Supplied material: Begin

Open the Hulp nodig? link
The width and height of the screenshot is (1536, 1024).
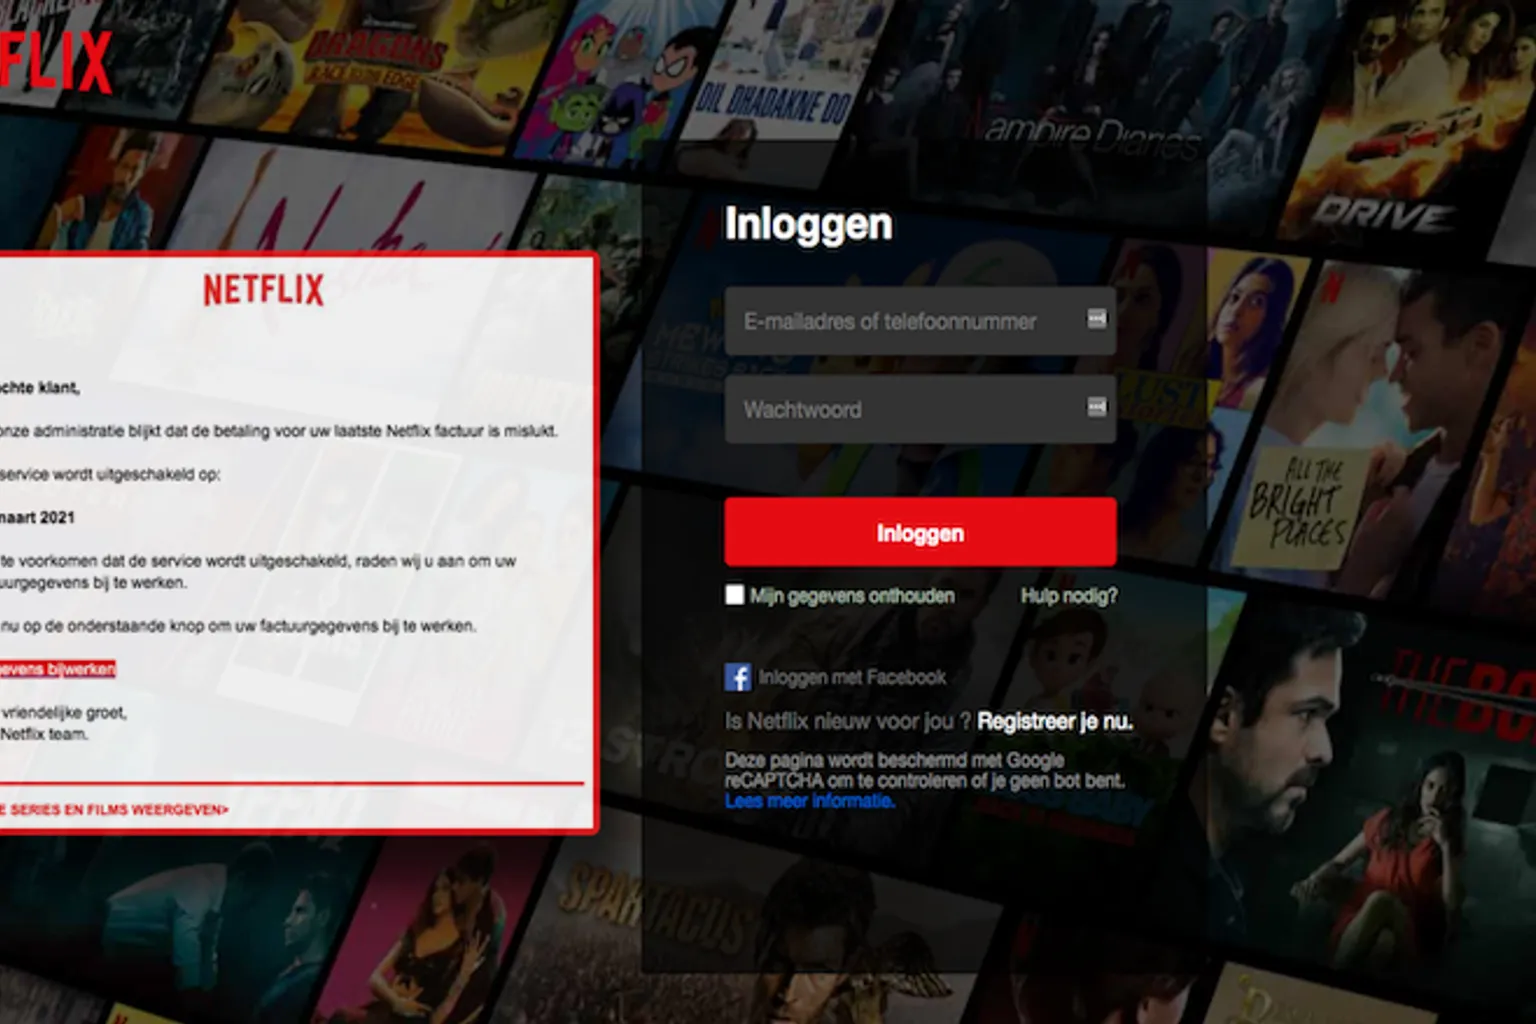pos(1068,596)
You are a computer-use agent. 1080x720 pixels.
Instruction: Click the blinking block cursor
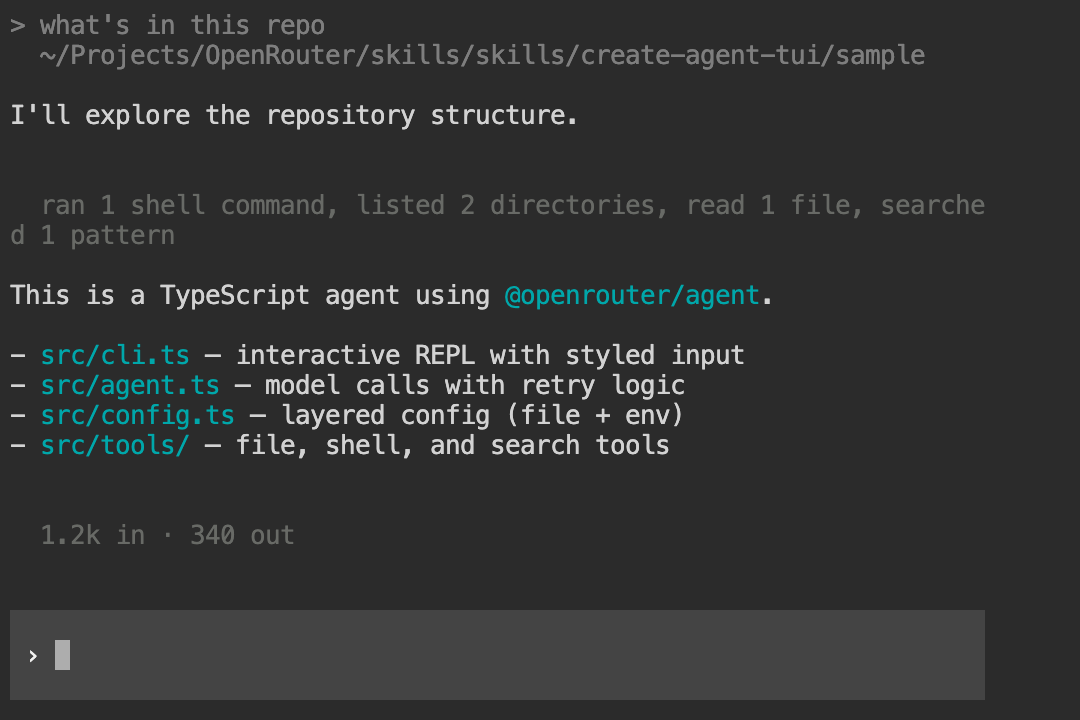point(62,655)
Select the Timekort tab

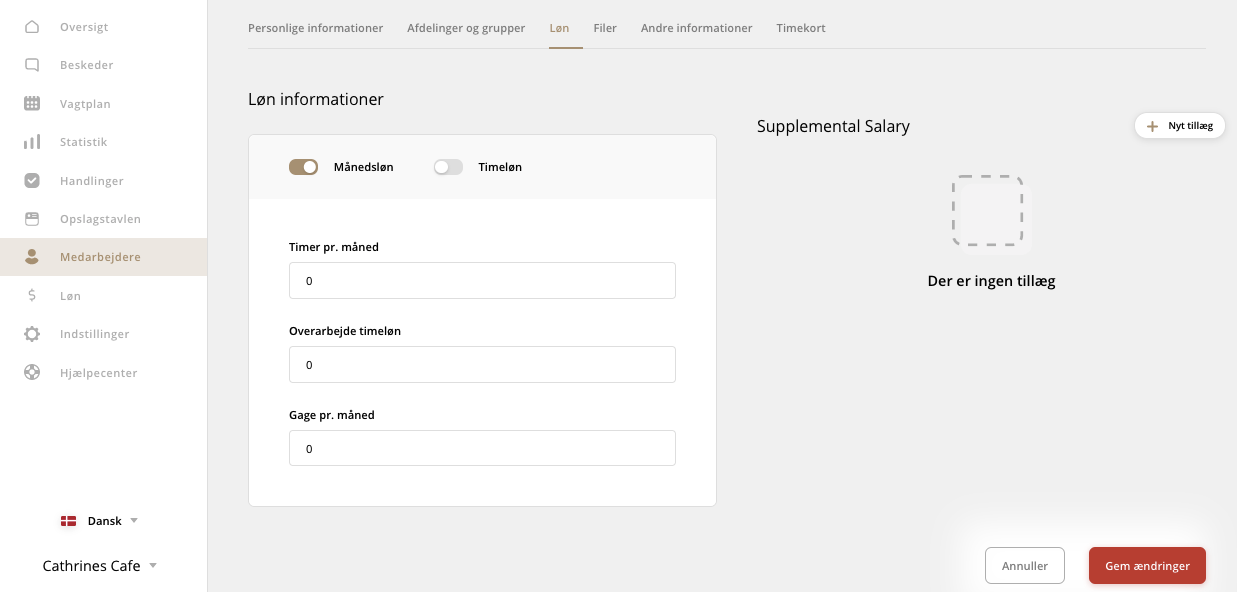coord(801,28)
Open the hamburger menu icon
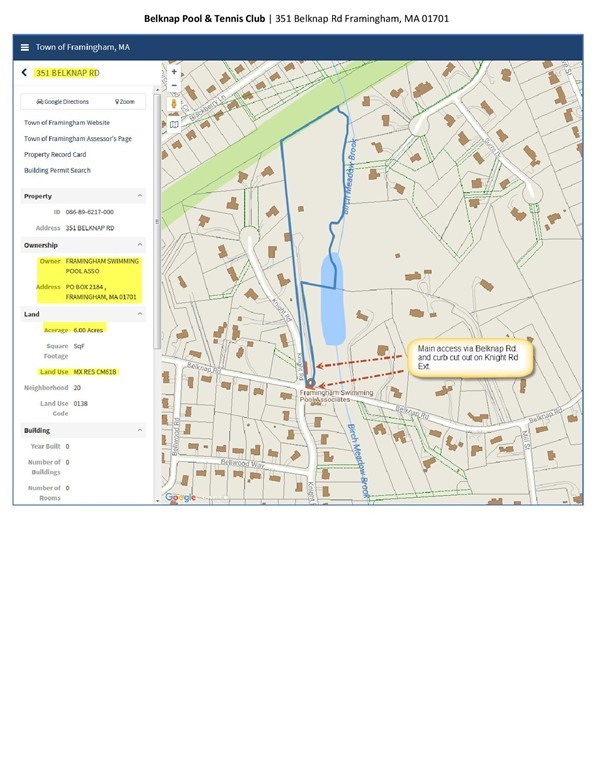 (x=24, y=48)
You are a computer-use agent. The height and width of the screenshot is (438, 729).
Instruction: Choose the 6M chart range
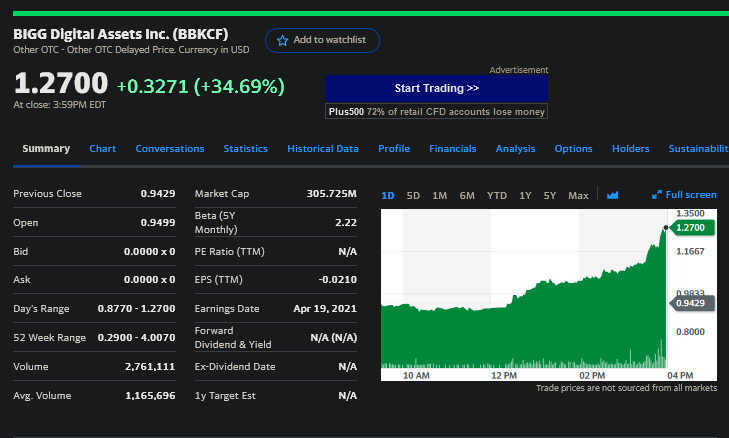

Supplied material: End

The data above must be copied exactly. Leave out the pictures.

Open the Hulp nodig? link
The width and height of the screenshot is (1536, 1024).
pos(1068,596)
You are a computer-use agent. 1080x720 pixels.
Instruction: Click the blinking block cursor
point(62,655)
Select the Timekort tab

coord(801,28)
Open the hamburger menu icon
 (x=24, y=48)
You are a computer-use agent. The height and width of the screenshot is (438, 729).
Instruction: Choose the 6M chart range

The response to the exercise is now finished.